▶ **TASK PROMPT**:
From the text about child sexual abuse, list every relative of the narrator's friend that it mentions.

▶ **PROVIDED TEXT**:

How many of you know someone sexually abused as a child? How many of them have a child sexually abused? I know families who have three generations with incest prevalent in all three. Even worse, I know families with the legacy of incest present in all three and no one in the family feels that they should address any problems they have. They don’t think they have any. An inability to look inward and see the damage that child sexual abuse, especially by a family member, can cause is too often the response to this disease that is worldwide. Codependent, suicidal, multiple sex partners and/or multiple marriages, low self-esteem, an inability to make wise choices, addictions, weak boundaries, manic-depressive behavior, eating disorders and severe depression are but a few of the consequences that happen when we have been sexually abused as a child.
I had a dear friend who I first met in the fourth grade. Over the years, we became best friends, our children were best friends and we are now working at the grand children being best friends. Her mother’s father sexually abused my friend while he lived with them. When she complained to her mother she was told, “Ignore him; he’s just a dirty old man. My friend first developed cancer when she was in her forties. I urged her to get in to recovery even dragging her to a Codependency meeting. She told me that being codependent was noble. She married a man who cheated on her during their honeymoon and continued throughout their marriage. He used drugs towards the end of their marriage. As the Maid of Honor at their wedding, I gave them a 25th wedding anniversary party. A few days later, she filed for a divorce. During the next few years, she suffered from cancer repeatedly. After I went through recovery I begged and pleaded with her to get help; at least to read my book REPAIR Your Life. She saw no reason for it. She died in her sixties of cancer and afterwards I found in her house a copy of my book with a marker. She had barely begun reading it. Her loss will walk beside me every day till I die.

▶ **EXTRACTED DATA**:
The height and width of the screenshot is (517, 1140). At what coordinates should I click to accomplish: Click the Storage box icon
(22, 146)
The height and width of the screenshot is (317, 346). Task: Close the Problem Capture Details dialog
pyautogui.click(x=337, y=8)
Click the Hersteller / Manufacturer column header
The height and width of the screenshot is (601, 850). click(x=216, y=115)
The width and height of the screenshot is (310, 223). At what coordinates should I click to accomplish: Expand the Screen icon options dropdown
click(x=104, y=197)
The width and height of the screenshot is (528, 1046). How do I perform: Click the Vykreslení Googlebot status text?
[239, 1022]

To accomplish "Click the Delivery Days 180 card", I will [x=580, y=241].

==

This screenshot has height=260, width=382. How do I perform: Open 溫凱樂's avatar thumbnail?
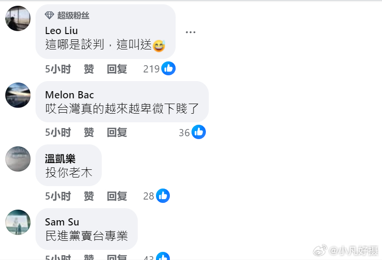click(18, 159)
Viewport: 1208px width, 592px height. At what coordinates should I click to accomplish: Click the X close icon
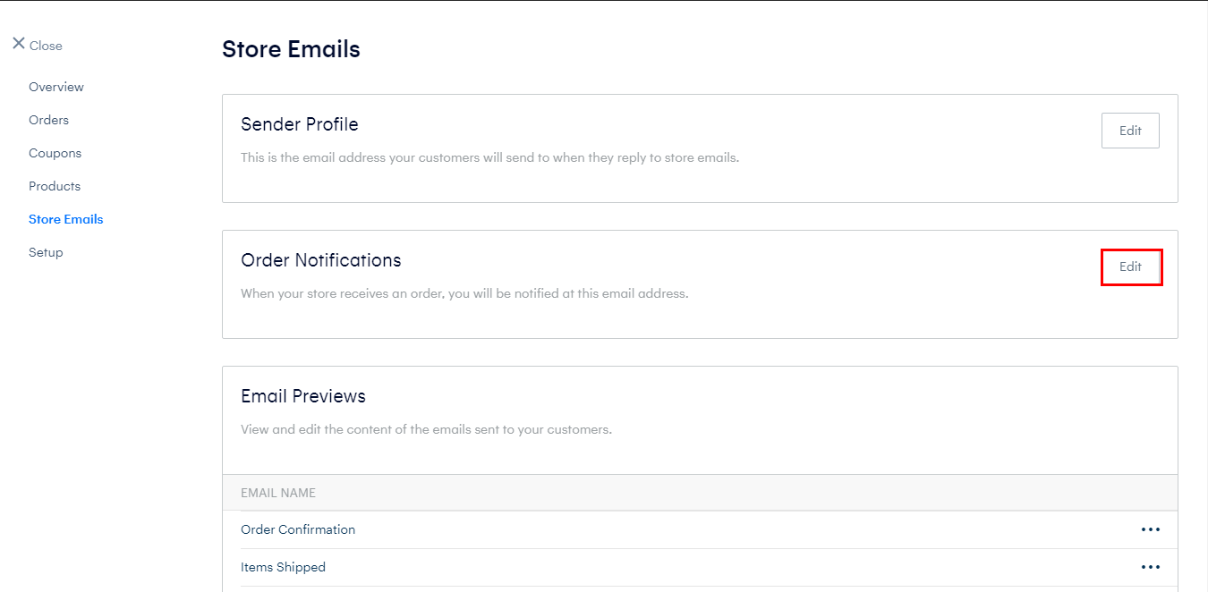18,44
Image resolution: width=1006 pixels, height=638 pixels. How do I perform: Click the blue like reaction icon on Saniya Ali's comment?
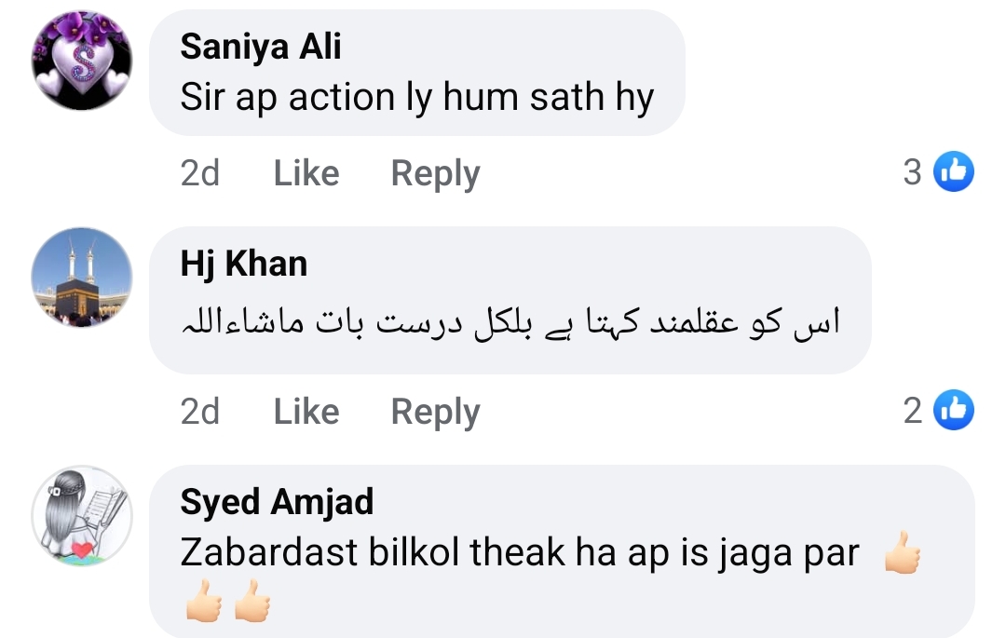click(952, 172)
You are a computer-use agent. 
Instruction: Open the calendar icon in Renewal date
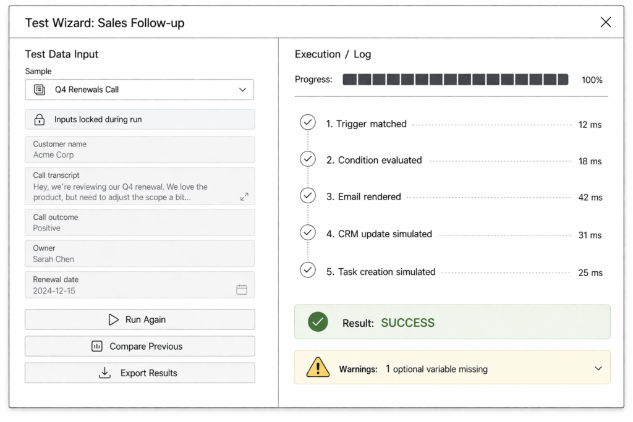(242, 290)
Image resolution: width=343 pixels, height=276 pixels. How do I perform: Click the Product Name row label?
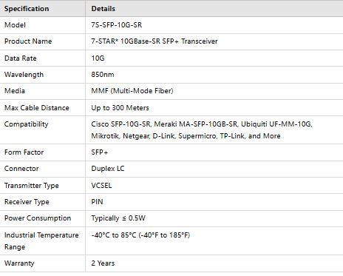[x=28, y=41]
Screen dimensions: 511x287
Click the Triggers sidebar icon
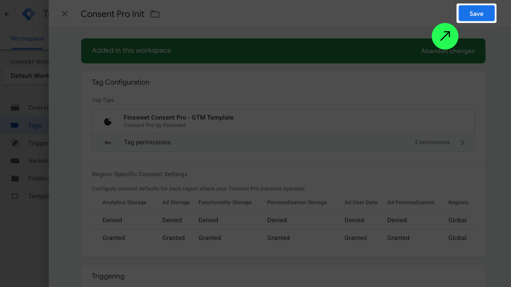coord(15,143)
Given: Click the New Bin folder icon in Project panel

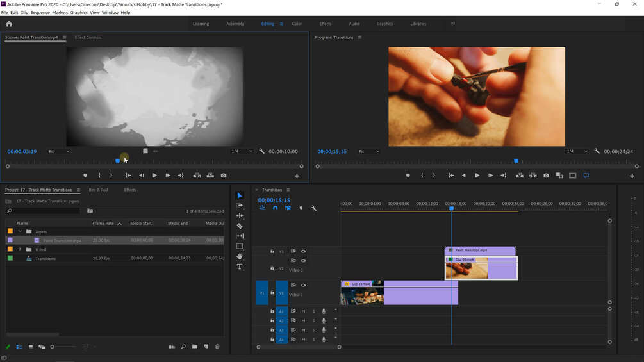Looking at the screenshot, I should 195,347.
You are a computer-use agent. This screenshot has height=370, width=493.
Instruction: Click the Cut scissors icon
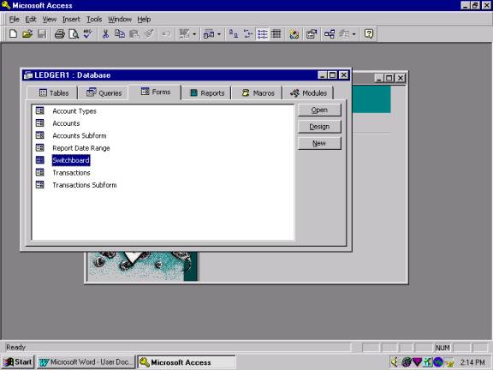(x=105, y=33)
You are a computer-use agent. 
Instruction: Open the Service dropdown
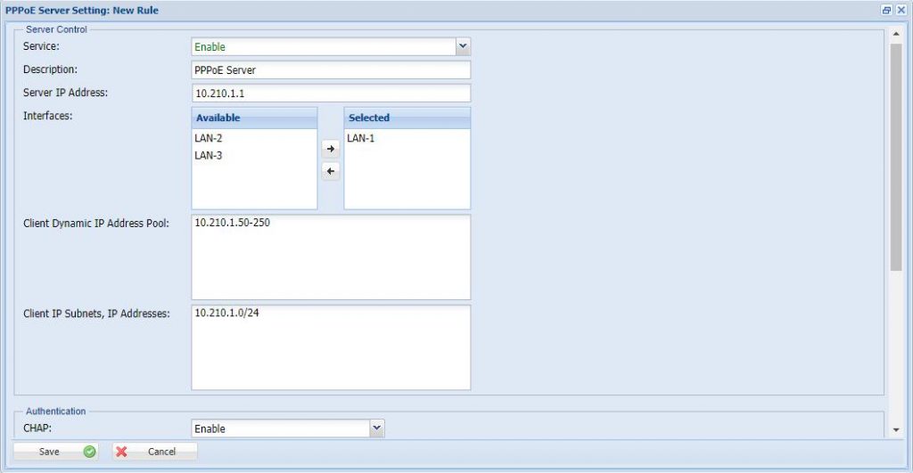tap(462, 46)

--

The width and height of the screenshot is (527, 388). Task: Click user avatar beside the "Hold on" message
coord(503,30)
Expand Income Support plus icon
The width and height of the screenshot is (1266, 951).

▶ **ANSWER BOX**:
- Her mother
- Her mother's father
- Her husband
- Her children
- Her grandchildren